■ **What to do**:
Without any omission, reproduce the records that follow.
┌──
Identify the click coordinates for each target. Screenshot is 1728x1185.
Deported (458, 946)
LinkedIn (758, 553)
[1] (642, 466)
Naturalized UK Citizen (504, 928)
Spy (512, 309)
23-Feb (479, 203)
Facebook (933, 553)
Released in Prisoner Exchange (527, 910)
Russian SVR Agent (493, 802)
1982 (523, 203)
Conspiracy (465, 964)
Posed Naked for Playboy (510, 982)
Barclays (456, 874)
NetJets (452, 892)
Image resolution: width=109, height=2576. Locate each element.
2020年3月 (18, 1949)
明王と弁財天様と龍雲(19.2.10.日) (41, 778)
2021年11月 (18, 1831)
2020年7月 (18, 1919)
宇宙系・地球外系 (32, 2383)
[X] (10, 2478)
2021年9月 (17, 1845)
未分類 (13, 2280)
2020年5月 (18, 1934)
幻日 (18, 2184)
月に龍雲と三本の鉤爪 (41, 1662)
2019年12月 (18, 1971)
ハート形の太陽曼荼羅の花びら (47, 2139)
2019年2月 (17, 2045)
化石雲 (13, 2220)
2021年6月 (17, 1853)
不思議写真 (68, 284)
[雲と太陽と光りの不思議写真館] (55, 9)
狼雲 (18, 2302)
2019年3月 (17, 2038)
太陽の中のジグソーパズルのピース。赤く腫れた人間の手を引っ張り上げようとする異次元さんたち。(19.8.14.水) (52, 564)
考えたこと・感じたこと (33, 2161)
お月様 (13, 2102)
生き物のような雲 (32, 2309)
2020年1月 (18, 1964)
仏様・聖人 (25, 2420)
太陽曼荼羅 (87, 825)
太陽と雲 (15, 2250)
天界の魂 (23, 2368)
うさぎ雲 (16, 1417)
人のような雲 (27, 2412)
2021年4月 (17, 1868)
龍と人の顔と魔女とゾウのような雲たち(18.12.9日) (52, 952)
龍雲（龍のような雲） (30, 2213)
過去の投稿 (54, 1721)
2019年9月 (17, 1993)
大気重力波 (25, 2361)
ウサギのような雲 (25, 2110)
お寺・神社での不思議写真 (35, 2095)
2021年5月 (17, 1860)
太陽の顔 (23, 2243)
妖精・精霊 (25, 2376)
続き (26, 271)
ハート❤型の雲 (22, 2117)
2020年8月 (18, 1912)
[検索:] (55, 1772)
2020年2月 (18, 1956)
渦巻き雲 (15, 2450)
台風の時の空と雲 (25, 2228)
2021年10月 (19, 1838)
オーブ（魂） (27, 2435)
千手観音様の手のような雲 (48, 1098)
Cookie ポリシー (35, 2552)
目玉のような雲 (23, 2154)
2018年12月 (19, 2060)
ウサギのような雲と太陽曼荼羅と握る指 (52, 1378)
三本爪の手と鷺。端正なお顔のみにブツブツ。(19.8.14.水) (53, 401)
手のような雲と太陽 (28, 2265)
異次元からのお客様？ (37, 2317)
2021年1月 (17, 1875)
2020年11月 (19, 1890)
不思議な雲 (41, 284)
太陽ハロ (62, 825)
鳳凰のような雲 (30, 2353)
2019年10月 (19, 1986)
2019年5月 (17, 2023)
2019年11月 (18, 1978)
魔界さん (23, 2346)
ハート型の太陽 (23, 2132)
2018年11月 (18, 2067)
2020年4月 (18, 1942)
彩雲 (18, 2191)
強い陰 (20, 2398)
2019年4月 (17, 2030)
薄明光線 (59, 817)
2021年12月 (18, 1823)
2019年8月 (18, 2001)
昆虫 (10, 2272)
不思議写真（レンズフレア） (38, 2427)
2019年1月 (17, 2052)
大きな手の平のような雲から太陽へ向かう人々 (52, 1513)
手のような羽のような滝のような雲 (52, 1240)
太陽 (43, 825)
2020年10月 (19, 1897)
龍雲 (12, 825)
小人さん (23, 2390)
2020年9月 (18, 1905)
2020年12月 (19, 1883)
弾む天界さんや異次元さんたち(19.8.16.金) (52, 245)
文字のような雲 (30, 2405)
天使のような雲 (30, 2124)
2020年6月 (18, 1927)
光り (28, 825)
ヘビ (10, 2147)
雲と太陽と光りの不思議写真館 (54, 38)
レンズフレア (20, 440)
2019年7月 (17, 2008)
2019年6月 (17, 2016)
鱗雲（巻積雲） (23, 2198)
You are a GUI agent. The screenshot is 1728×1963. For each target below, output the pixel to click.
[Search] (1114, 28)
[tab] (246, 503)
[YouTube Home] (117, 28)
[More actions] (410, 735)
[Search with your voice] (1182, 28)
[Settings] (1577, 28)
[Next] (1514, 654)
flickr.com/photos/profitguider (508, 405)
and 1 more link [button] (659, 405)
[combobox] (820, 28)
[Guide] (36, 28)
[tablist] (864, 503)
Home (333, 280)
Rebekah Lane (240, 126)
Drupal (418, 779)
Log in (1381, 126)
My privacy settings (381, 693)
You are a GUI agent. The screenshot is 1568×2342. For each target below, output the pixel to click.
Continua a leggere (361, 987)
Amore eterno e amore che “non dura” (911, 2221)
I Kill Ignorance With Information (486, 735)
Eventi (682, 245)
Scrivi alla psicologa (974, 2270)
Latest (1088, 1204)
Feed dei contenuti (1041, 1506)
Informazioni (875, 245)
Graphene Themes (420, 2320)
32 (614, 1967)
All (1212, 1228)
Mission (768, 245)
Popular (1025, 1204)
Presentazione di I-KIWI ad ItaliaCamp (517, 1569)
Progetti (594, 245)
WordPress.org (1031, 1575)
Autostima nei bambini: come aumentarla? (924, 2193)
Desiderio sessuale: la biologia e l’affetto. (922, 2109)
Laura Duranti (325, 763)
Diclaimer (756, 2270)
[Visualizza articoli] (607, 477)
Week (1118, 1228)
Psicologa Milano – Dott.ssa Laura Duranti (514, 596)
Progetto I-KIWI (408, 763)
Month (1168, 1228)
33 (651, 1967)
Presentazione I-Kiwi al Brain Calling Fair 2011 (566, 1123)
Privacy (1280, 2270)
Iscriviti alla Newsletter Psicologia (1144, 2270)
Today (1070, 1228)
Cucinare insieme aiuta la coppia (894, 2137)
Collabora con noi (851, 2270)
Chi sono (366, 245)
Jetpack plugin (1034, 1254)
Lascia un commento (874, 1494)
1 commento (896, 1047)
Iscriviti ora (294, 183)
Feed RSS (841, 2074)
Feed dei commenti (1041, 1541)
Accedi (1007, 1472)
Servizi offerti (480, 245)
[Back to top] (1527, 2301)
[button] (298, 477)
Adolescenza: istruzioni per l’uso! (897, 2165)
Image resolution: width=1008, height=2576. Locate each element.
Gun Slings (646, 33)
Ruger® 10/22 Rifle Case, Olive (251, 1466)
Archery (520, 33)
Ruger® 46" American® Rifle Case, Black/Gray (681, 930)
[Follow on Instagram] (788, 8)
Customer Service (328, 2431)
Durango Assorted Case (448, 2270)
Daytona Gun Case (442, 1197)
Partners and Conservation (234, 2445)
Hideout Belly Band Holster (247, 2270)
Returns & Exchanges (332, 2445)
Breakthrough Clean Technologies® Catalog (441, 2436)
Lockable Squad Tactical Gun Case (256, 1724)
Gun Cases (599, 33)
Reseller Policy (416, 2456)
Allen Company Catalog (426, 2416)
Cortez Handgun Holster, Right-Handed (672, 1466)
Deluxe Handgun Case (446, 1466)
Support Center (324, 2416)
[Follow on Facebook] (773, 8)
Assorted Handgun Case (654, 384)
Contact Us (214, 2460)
└──
■ **Exercise answer**:
Identify the click coordinates for each target. Screenshot is 1728x1185.
Deported (458, 946)
LinkedIn (758, 553)
[1] (642, 466)
Naturalized UK Citizen (504, 928)
Spy (512, 309)
23-Feb (479, 203)
Facebook (933, 553)
Released in Prisoner Exchange (527, 910)
Russian SVR Agent (493, 802)
1982 (523, 203)
Conspiracy (465, 964)
Posed Naked for Playboy (510, 982)
Barclays (456, 874)
NetJets (452, 892)
Image resolution: width=109, height=2576. Locate each element.
2020年3月 (18, 1949)
明王と弁財天様と龍雲(19.2.10.日) (41, 778)
2021年11月 (18, 1831)
2020年7月 (18, 1919)
宇宙系・地球外系 (32, 2383)
[X] (10, 2478)
2021年9月 (17, 1845)
未分類 (13, 2280)
2020年5月 (18, 1934)
幻日 (18, 2184)
月に龍雲と三本の鉤爪 (41, 1662)
2019年12月 (18, 1971)
ハート形の太陽曼荼羅の花びら (47, 2139)
2019年2月 (17, 2045)
化石雲 (13, 2220)
2021年6月 (17, 1853)
不思議写真 (68, 284)
[雲と太陽と光りの不思議写真館] (55, 9)
狼雲 (18, 2302)
2019年3月 (17, 2038)
太陽の中のジグソーパズルのピース。赤く腫れた人間の手を引っ張り上げようとする異次元さんたち。(19.8.14.水) (52, 564)
考えたこと・感じたこと (33, 2161)
お月様 (13, 2102)
生き物のような雲 (32, 2309)
2020年1月 (18, 1964)
仏様・聖人 (25, 2420)
太陽曼荼羅 (87, 825)
太陽と雲 (15, 2250)
天界の魂 (23, 2368)
うさぎ雲 (16, 1417)
人のような雲 (27, 2412)
2021年4月 (17, 1868)
龍と人の顔と魔女とゾウのような雲たち(18.12.9日) (52, 952)
龍雲（龍のような雲） (30, 2213)
過去の投稿 (54, 1721)
2019年9月 (17, 1993)
大気重力波 (25, 2361)
ウサギのような雲 (25, 2110)
お寺・神社での不思議写真 (35, 2095)
2021年5月 (17, 1860)
太陽の顔 (23, 2243)
妖精・精霊 (25, 2376)
続き (26, 271)
ハート❤型の雲 (22, 2117)
2020年8月 (18, 1912)
[検索:] (55, 1772)
2020年2月 (18, 1956)
渦巻き雲 (15, 2450)
台風の時の空と雲 (25, 2228)
2021年10月 (19, 1838)
オーブ（魂） (27, 2435)
千手観音様の手のような雲 (48, 1098)
Cookie ポリシー (35, 2552)
目玉のような雲 (23, 2154)
2018年12月 (19, 2060)
ウサギのような雲と太陽曼荼羅と握る指 (52, 1378)
三本爪の手と鷺。端正なお顔のみにブツブツ。(19.8.14.水) (53, 401)
手のような雲と太陽 (28, 2265)
異次元からのお客様？ (37, 2317)
2021年1月 (17, 1875)
2020年11月 (19, 1890)
不思議な雲 (41, 284)
太陽ハロ (62, 825)
鳳凰のような雲 (30, 2353)
2019年10月 (19, 1986)
2019年5月 (17, 2023)
2019年11月 (18, 1978)
魔界さん (23, 2346)
ハート型の太陽 (23, 2132)
2018年11月 (18, 2067)
2020年4月 (18, 1942)
彩雲 (18, 2191)
強い陰 (20, 2398)
2019年4月 (17, 2030)
薄明光線 (59, 817)
2021年12月 (18, 1823)
2019年8月 (18, 2001)
昆虫 (10, 2272)
不思議写真（レンズフレア） (38, 2427)
2019年1月 (17, 2052)
大きな手の平のような雲から太陽へ向かう人々 (52, 1513)
手のような羽のような滝のような雲 (52, 1240)
太陽 (43, 825)
2020年10月 (19, 1897)
龍雲 (12, 825)
小人さん (23, 2390)
2020年9月 (18, 1905)
2020年12月 (19, 1883)
弾む天界さんや異次元さんたち(19.8.16.金) (52, 245)
文字のような雲 (30, 2405)
天使のような雲 (30, 2124)
2020年6月 (18, 1927)
光り (28, 825)
ヘビ (10, 2147)
雲と太陽と光りの不思議写真館 (54, 38)
レンズフレア (20, 440)
2019年7月 (17, 2008)
2019年6月 (17, 2016)
鱗雲（巻積雲） (23, 2198)
You are a GUI agent. The screenshot is 1728×1963. For each target below, output the pixel to click.
[Search] (1114, 28)
[tab] (246, 503)
[YouTube Home] (117, 28)
[More actions] (410, 735)
[Search with your voice] (1182, 28)
[Settings] (1577, 28)
[Next] (1514, 654)
flickr.com/photos/profitguider (508, 405)
and 1 more link [button] (659, 405)
[combobox] (820, 28)
[Guide] (36, 28)
[tablist] (864, 503)
Home (333, 280)
Rebekah Lane (240, 126)
Drupal (418, 779)
Log in (1381, 126)
My privacy settings (381, 693)
You are a GUI agent. The screenshot is 1568×2342. For each target below, output the pixel to click.
Continua a leggere (361, 987)
Amore eterno e amore che “non dura” (911, 2221)
I Kill Ignorance With Information (486, 735)
Eventi (682, 245)
Scrivi alla psicologa (974, 2270)
Latest (1088, 1204)
Feed dei contenuti (1041, 1506)
Informazioni (875, 245)
Graphene Themes (420, 2320)
32 (614, 1967)
All (1212, 1228)
Mission (768, 245)
Popular (1025, 1204)
Presentazione di I-KIWI ad ItaliaCamp (517, 1569)
Progetti (594, 245)
WordPress.org (1031, 1575)
Autostima nei bambini: come aumentarla? (924, 2193)
Desiderio sessuale: la biologia e l’affetto. (922, 2109)
Laura Duranti (325, 763)
Diclaimer (756, 2270)
[Visualizza articoli] (607, 477)
Week (1118, 1228)
Psicologa Milano – Dott.ssa Laura Duranti (514, 596)
Progetto I-KIWI (408, 763)
Month (1168, 1228)
33 (651, 1967)
Presentazione I-Kiwi al Brain Calling Fair 2011 (566, 1123)
Privacy (1280, 2270)
Iscriviti alla Newsletter Psicologia (1144, 2270)
Today (1070, 1228)
Cucinare insieme aiuta la coppia (894, 2137)
Collabora con noi (851, 2270)
Chi sono (366, 245)
Jetpack plugin (1034, 1254)
Lascia un commento (874, 1494)
1 commento (896, 1047)
Iscriviti ora (294, 183)
Feed RSS (841, 2074)
Feed dei commenti (1041, 1541)
Accedi (1007, 1472)
Servizi offerti (480, 245)
[Back to top] (1527, 2301)
[button] (298, 477)
Adolescenza: istruzioni per l’uso! (897, 2165)
Image resolution: width=1008, height=2576. Locate each element.
Gun Slings (646, 33)
Ruger® 10/22 Rifle Case, Olive (251, 1466)
Archery (520, 33)
Ruger® 46" American® Rifle Case, Black/Gray (681, 930)
[Follow on Instagram] (788, 8)
Customer Service (328, 2431)
Durango Assorted Case (448, 2270)
Daytona Gun Case (442, 1197)
Partners and Conservation (234, 2445)
Hideout Belly Band Holster (247, 2270)
Returns & Exchanges (332, 2445)
Breakthrough Clean Technologies® Catalog (441, 2436)
Lockable Squad Tactical Gun Case (256, 1724)
Gun Cases (599, 33)
Reseller Policy (416, 2456)
Allen Company Catalog (426, 2416)
Cortez Handgun Holster, Right-Handed (672, 1466)
Deluxe Handgun Case (446, 1466)
Support Center (324, 2416)
[Follow on Facebook] (773, 8)
Assorted Handgun Case (654, 384)
Contact Us (214, 2460)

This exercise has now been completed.